If particles are points, then aren't atoms empty space?
Although it's commonly said that fundamental particles are point particles you need to be clear what this means. To measure the size of the particle to within some experimental error $d$ requires the use of a probe with a wavelength of $\lambda=d$ or less i.e. with an energy of greater than around $hc/\lambda$. When we say particles are pointlike we mean that no matter how high the energy of your probe, or how small its wavelength, you will never measure a particle radius greater than your experimental limit $d$. That is the particle will always appear pointlike no matter how precise your experiment is.
But this does not mean that the particles are actually zero dimensional, infinite density, dots whizzing around. An elementary particle does not have a position in the way we think of a macroscopic object as having a position. It is always delocalised to some extent, i.e., it exists across a region of some non-zero volume. More precisely the probability of finding the particle is non-zero anywhere within that region.
So an atom is not empty space. The usual analogy is that it is a fuzzy blob, and actually that's a not a bad metaphor. If we take any small volume $\mathrm dV$ within the atom then the probability of finding the electron in that region is given by:
$$ P = \int \psi^*\psi\,\mathrm dV $$
where $\psi$ is the wavefunction describing the electron in the atom. And since this probability is just the charge density that means the charge density varies smoothly throughout the atom.

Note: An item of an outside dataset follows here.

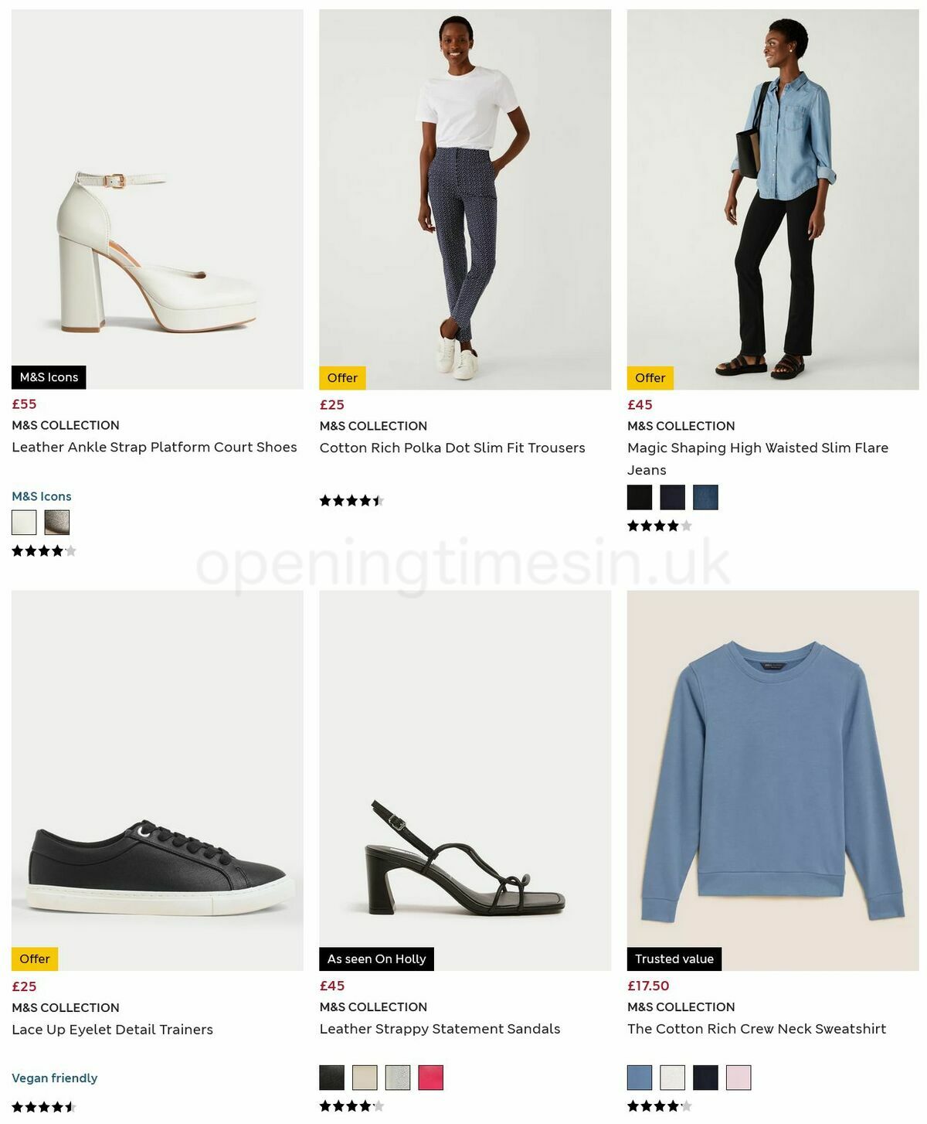Screen dimensions: 927x1124
Task: Open the Cotton Rich Polka Dot Slim Fit Trousers
Action: click(x=452, y=448)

It is important to be clear that this is not just some time average due to the electron whizzing about the atom very fast. It is not the case that the electron has a precise position in the atom and our probability is some time average. The electron genuinely has no position in the usual macroscopic sense.
Because of the Pauli exclusion principle, it's extremely difficult to compress atomic matter beyond a certain density. It's not impossible, because there are always higher-energy electron states available, but there's a very strong force opposing it (called electron degeneracy pressure).
This is what it means for space to be full. If you define "empty space" in such a way that atoms are empty space, then atoms are empty space, but also the notion of "empty space" becomes useless because all space is empty. The idea of empty and occupied space long predates the modern understanding of fundamental particles. The job of science is to explain why the world is the way it is—for example, why you can't walk through walls—not to give new meanings to existing words.
Yes, elementary particles such as electrons and quarks (inside protons) are point-like or at least, their internal structure is incomparably smaller than the size of the atom. So the atom is mostly empty space.
However, that doesn't mean that atoms may penetrate each other. Matter is impenetrable because of a combination of
the uncertainty principle that says that the electrons can't be simultaneously sitting at/near the nucleus and have a small velocity (and kinetic energy), so the typical distance of an electron from a nucleus is finite (comparable to what is then interpreted as the size of the atom)
the Pauli exclusion principle that says that electrons can't occupy the same state. For this reason, even though the space in the atom is "empty", it is not possible for many electrons to occupy the same space.
For those reasons, atoms, although they're empty space, don't allow other atoms to overlap with them – and that's why atoms always "push" on other nearby atoms.